On the Current River near Van Buren, the Missouri State Highway Patrol hide their boats in mid-rivers and then hide in the bushes. They are very aware that many people as soon as getting off the bus from an outfitter with their tube, kayak, or canoe will smoke marijuana on the first large gravel bar. The hiding in the bushes tactic never landed a person doing meth, cocaine, or heroin. All of them were marijuana. The assaults and drowning victims were all down river as individuals became more intoxicated from alcohol. 99% of tourist float a 6 mile stretch of river. The response time was horrifically long for drownings and assault cases, due to the officers being at the start of of the 6 mile stretch with a boat that needed pulled out from hiding. All in the name of marijuana fighting. One drowning victim just needed a person with a knife to cut his swimming trunks drawstrings loose from the root wad. The response time was 37 minutes. Again I could not convince the Missouri State Highway Patrol that I requested they be seen throughout the 6 miles for people would think twice about committing crime such as assaults and a faster response time to emergency situations.
I do not blame the individual officers. I do blame a fake quota system that means making a bust for meth and helping an abused child is one drug arrest equal to getting a marijuana joint. And that to be a good officer you need so many drug arrest sper year. My late father, Michael Dow Kingree, retired as a Missouri Highway Patrol Trooper.
I later caught Missouri State Highway Patrol Officers telling tourists if the owner of the marijuana in the cooler don’t fess up they will write all 8 of them a ticket. The Missouri State Highway Patrol then had to be confronted about this activity. Having THC in an e-cigarette became a big thing and my neighbor became harassed when using her e-cigarette. It became worse, a parolee of Illinois was written a ticket for marijuana and an officer said they watched her smoke marijuana. Within 48 hours the person tested negative for marijuana by an Illinois state ran lab. Illinois was not happy and nor was I.
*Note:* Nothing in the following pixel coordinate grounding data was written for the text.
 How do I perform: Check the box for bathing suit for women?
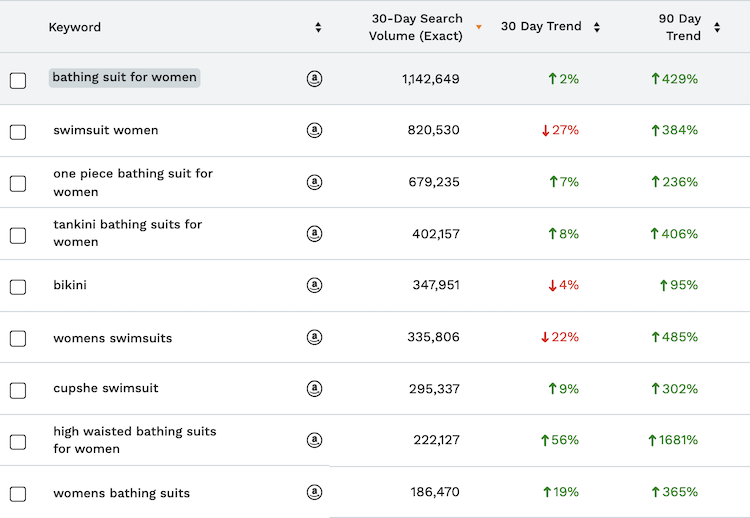(18, 80)

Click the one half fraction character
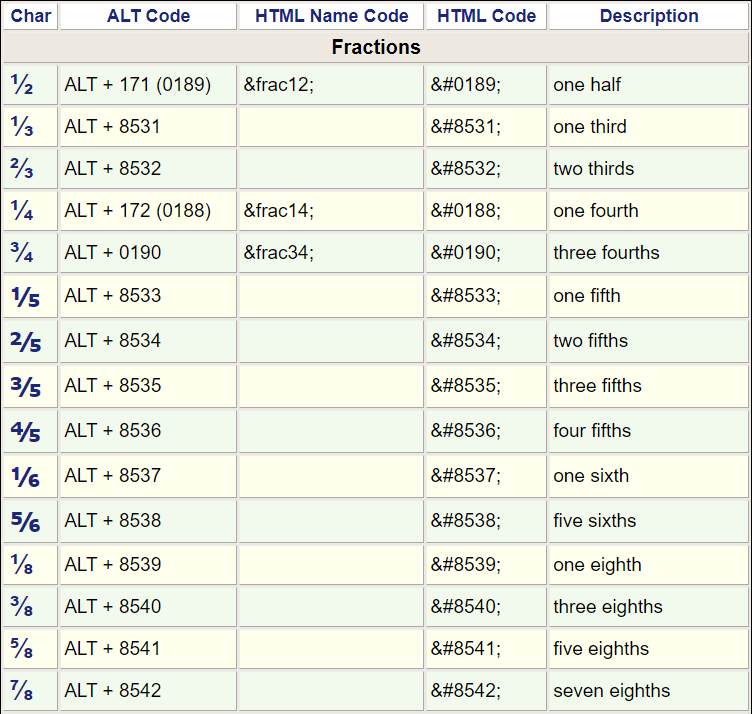click(x=22, y=85)
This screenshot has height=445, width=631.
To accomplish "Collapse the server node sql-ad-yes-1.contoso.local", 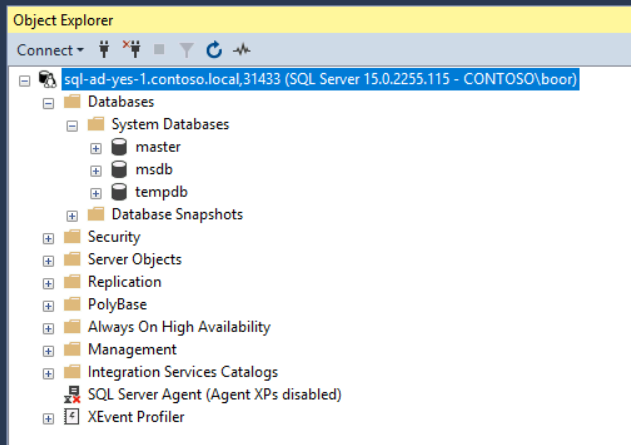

I went from ordering law enforcement to stop sending marijuana to the state crime lab to ordering I am not going to prosecute any marijuana possession on state property. At the end of my four years, I started to just take marijuana tickets and putting them in the shredder. I effectively decriminalized simple possession of marijuana in my small kingdom of Carter County. Carter County statistically went from a place with a “drug” problem when I took the helm to a place where no one was violating marijuana laws. I believe that by taking these actions, I preserved law enforcement resources to protect my community from violent criminals and it is my hope that Missouri lawmakers continue to work on turning these principles into law in 2022.